Spano has hardly let the “Requiem” gather dust on the shelf. The two most recent performances under his baton were in 2006 — a performance which made its way to Carnegie Hall that year — and again in 2010, and he is taking it up again this year to honor Shaw and his legacy.

In Thursday night’s performance, the ASO Chorus was definitely on game. (Or, as ASOC director Norman Mackenzie was overheard to say afterward, the chorus was “hot.”) It was the chorus that was the star of the show, in full symbiosis with the orchestra. 

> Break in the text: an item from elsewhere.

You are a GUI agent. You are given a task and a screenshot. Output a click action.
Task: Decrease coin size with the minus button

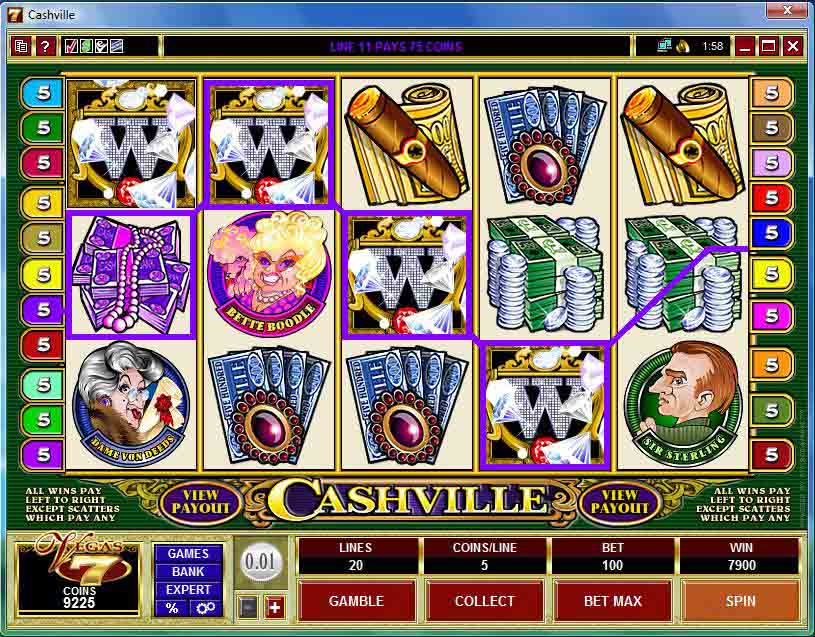coord(248,607)
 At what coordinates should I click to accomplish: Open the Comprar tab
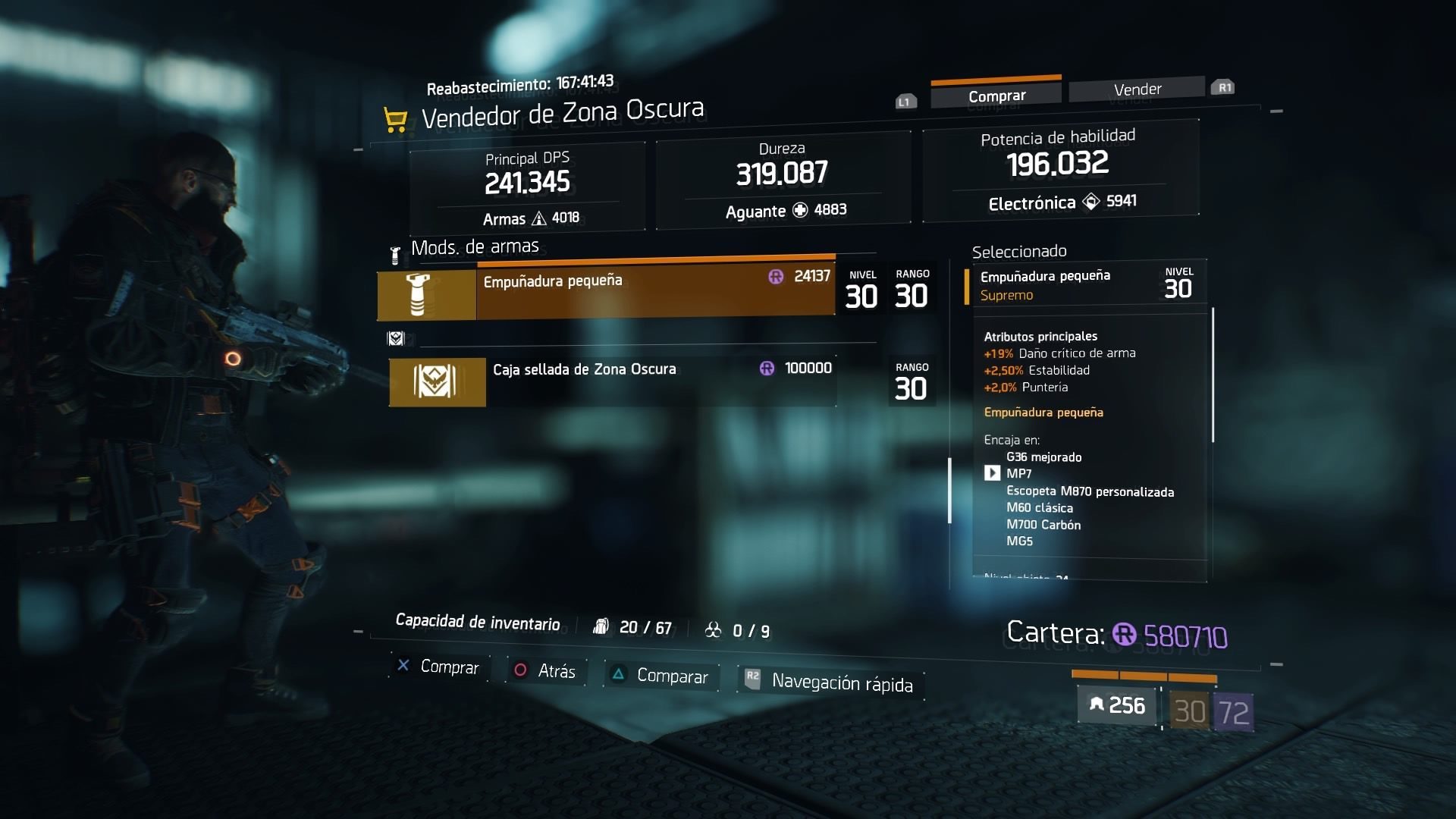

The four esteemed soloists made for a well-matched quartet. More precisely, Moore’s liquid soprano with Cano’s mahogany-hued mezzo voice, and Griffey’s bright, empyrean tenor with Stark’s reedy stentorian bass. Three of them — Moore, Griffey and Stark — are all returning artists to the Symphony Hall stage with recent ASO performances to their credit. 

Griffey was a soloist in the April 2014 performances of Benjamin Britten’s “War Requiem.” Stark has performed in Atlanta twice in the early part of this year: as Monterone with the Atlanta Opera in their impressive, intense late winter production of Verdi’s Rigoletto, then again in June with the ASO as the old Hebrew man in the season-closing concert version of Camille Saint-Saëns’ opera Samson and Dalila

Moore was last heard here in June 2014 in her signature role of Aida when the ASO performed a concert version of that Verdi opera to close that subscription season. In Thursday’s concert, she performed without a net, declining use of a vocal score.

Cano is the newcomer to ASO audiences. A native of St. Louis, in 2012 she was a winner of both the 2012 Richard Tucker Career Grant and the George London Foundation competition. Cano has sung with the New York Philharmonic, Los Angeles Philharmonics, San Francisco Symphony and Orchestra of St. Luke’s and made her Metropolitan Opera debut in the 2009-10 season. Her most recent performances at the Met were as Emilia in Verdi’s Otello in September and October.

Overall, Thursday’s performance was a fine outing for all concerned, even if there were a few nagging quibbles. In the “Tuba mirum” passage of the second movement, there were temporal coordination issues with the offstage trumpets, positioned up in the left and right sides of the loge (first balcony). There were a few moments where Spano had to pull the quartet along with his tempo so as to bring them into sync with the orchestra.

Also, at the opening of the “Libera me,” Moore’s unmeasured one-pitch chant was curiously rapid. Later on, she faced the difficult upward octave leap to a high B-flat marked pppp. She got the pitch with good vocal color, but not the gossamer dynamic, and the high note which should linger was abruptly short.

Despite those few misgivings, which could easily disappear in tonight’s performance, this is a credible, engaging rendition of Verdi’s masterpiece which can easily be recommended as well worth the price of admission.